======== Exercise material
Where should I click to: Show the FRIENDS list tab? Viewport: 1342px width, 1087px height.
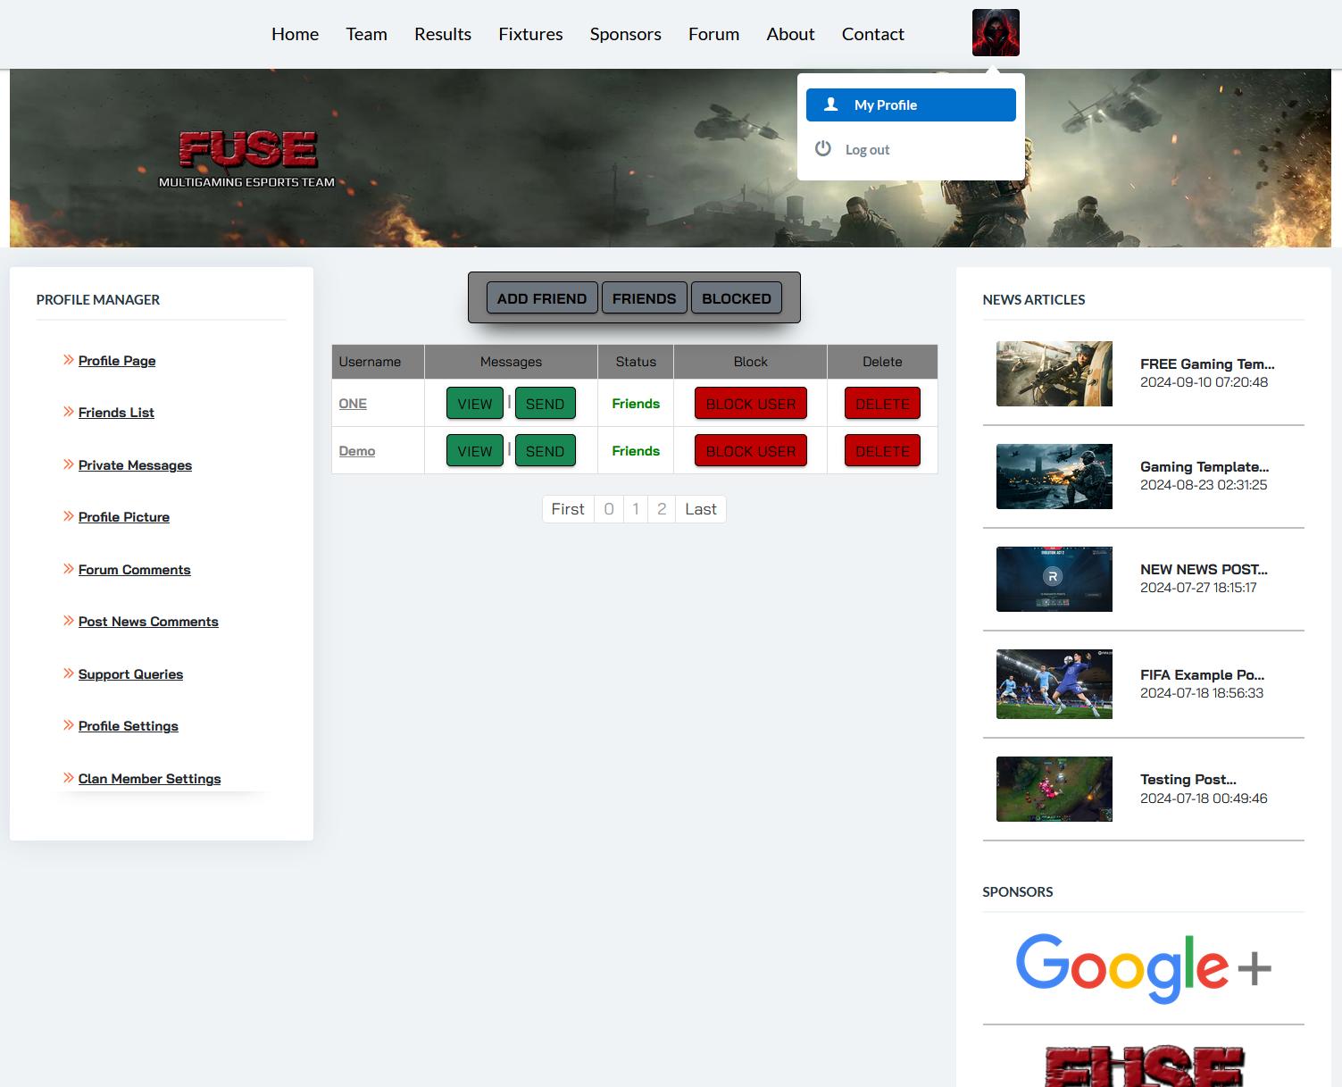coord(644,298)
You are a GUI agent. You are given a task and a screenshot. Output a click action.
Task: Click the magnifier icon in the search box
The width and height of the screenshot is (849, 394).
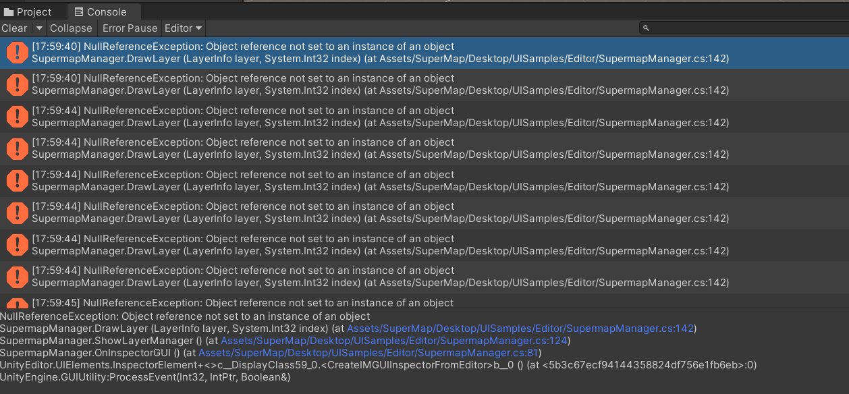(646, 28)
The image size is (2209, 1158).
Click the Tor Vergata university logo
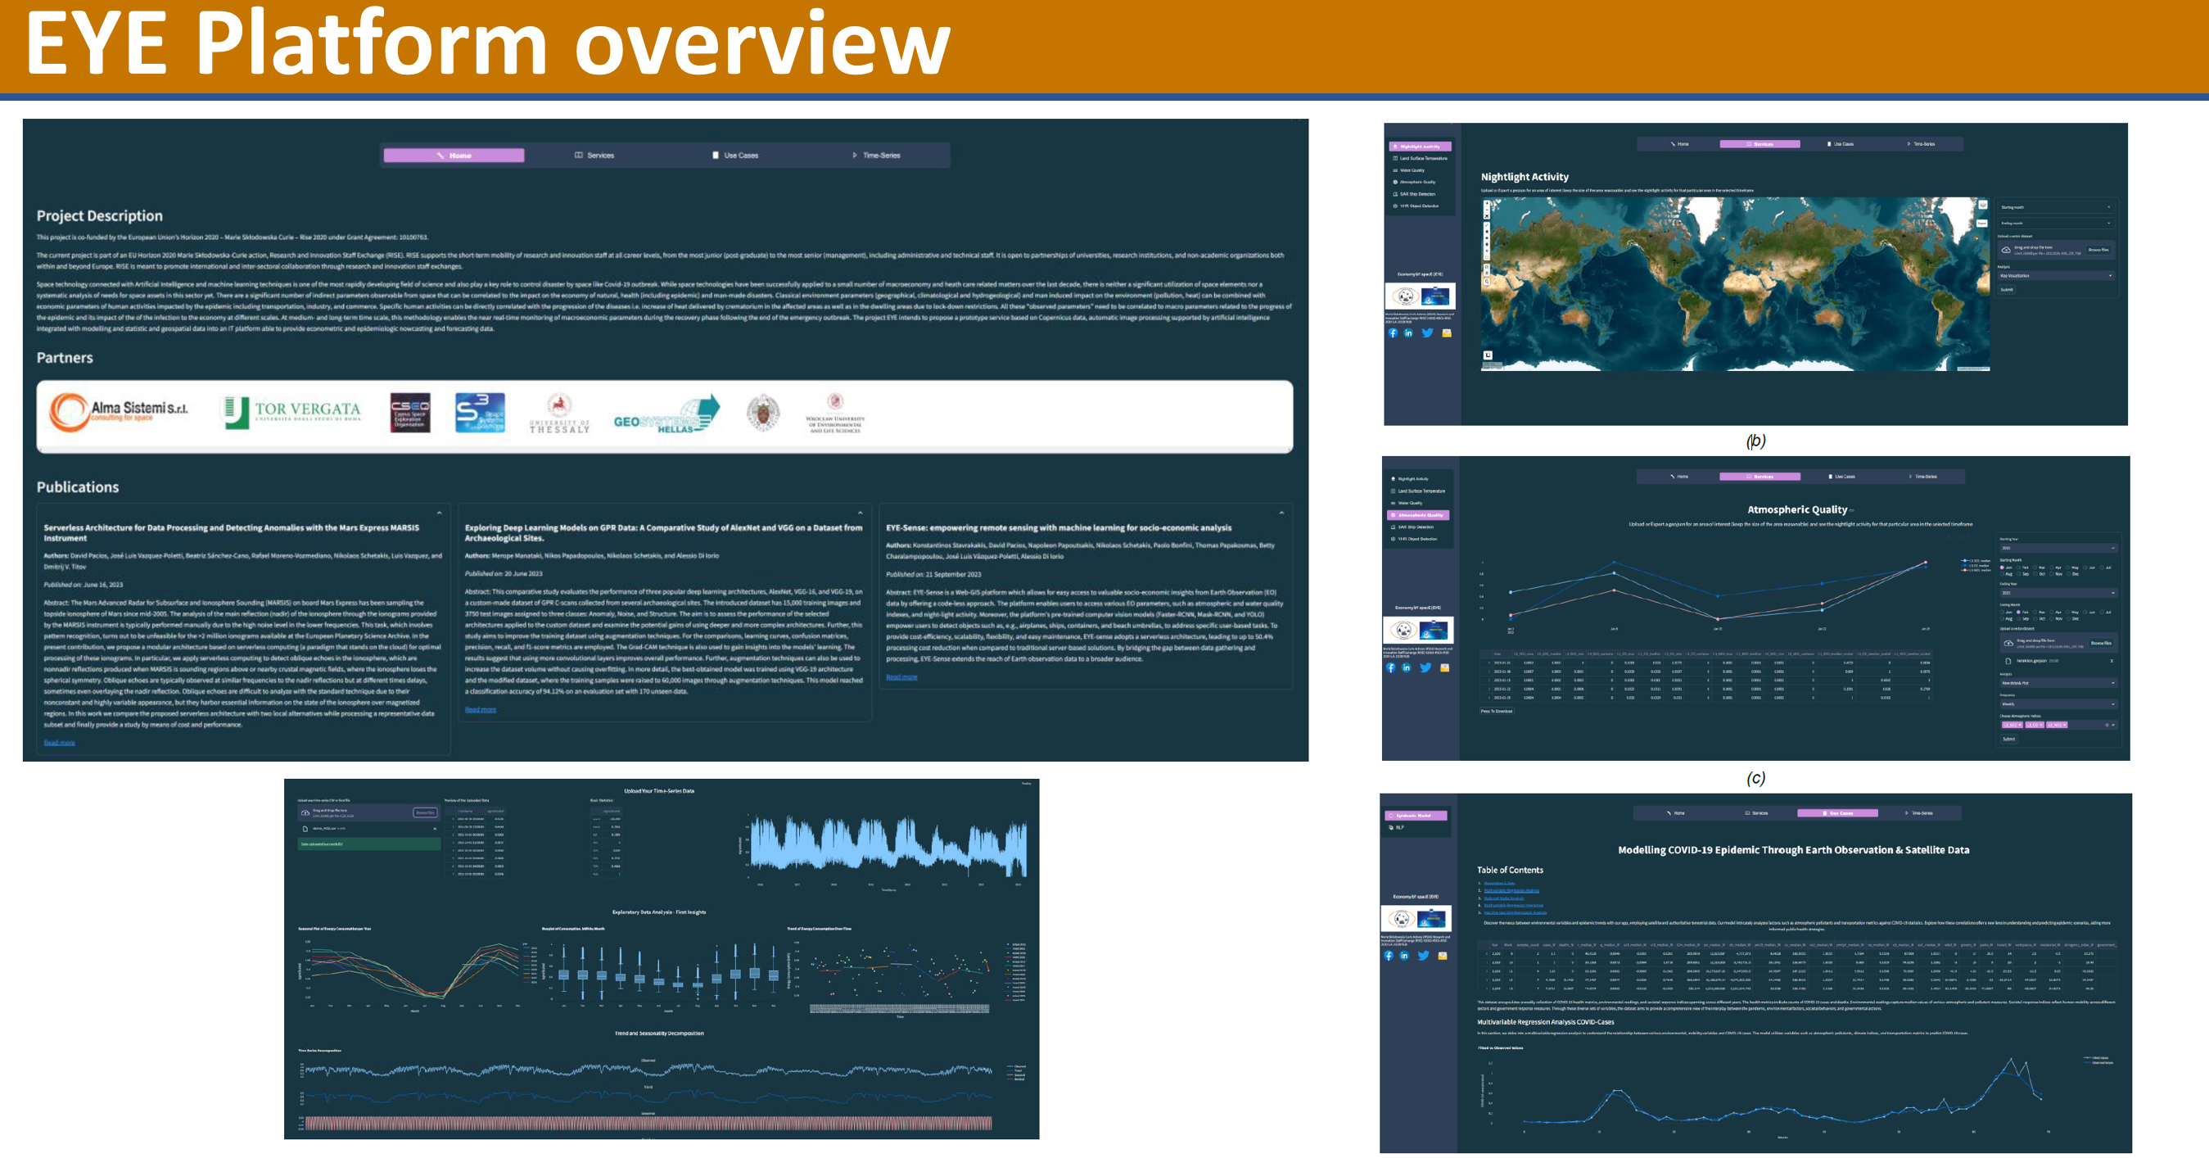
================
### Aim of the task:
Pull out every line of the material that contains the string "width", and copy each one in full.

### Result for this exercise:
Where should I click to: Show the FRIENDS list tab? Viewport: 1342px width, 1087px height.
The width and height of the screenshot is (849, 394).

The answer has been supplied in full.